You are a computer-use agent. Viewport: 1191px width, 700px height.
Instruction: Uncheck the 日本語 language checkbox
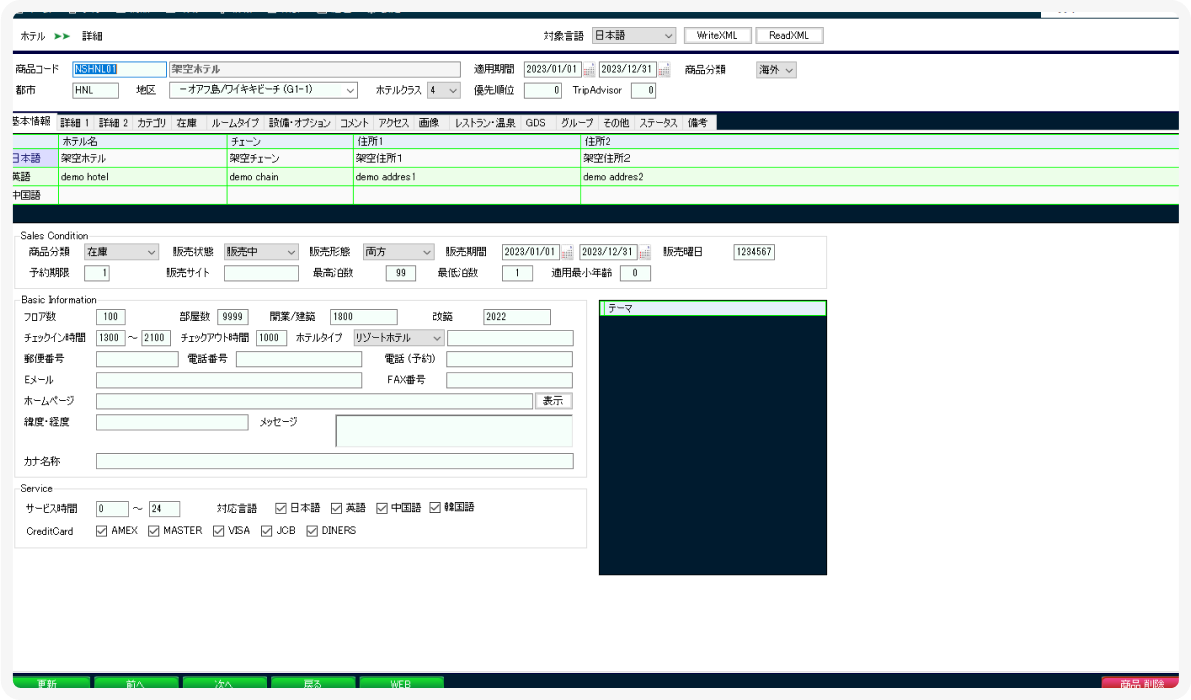click(x=281, y=508)
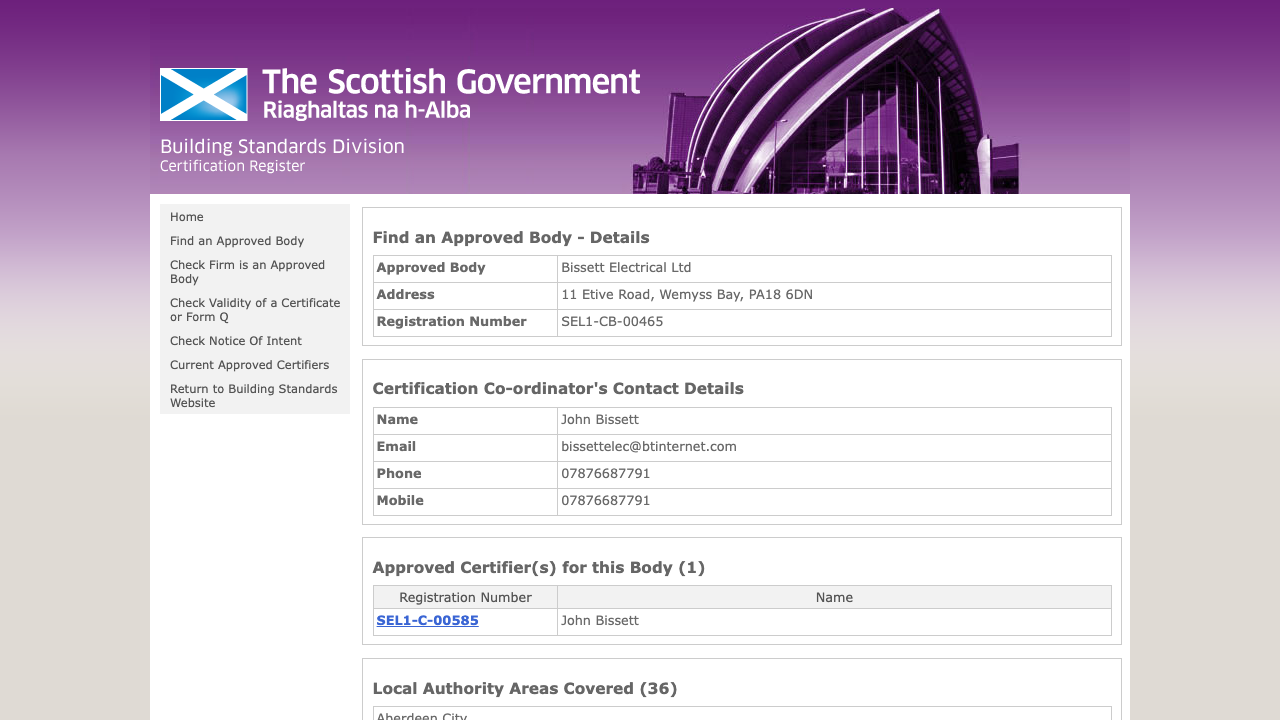Click the Registration Number column header
Image resolution: width=1280 pixels, height=720 pixels.
465,598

__EXERCISE__:
Starting with the line that holds "Instruction: Uncheck the", copy every line exactly through the final line of the material, but skip the pictures.

__TASK RESULT__:
Instruction: Uncheck the 日本語 language checkbox
click(x=281, y=508)
Click the Registration Number column header
Image resolution: width=1280 pixels, height=720 pixels.
465,598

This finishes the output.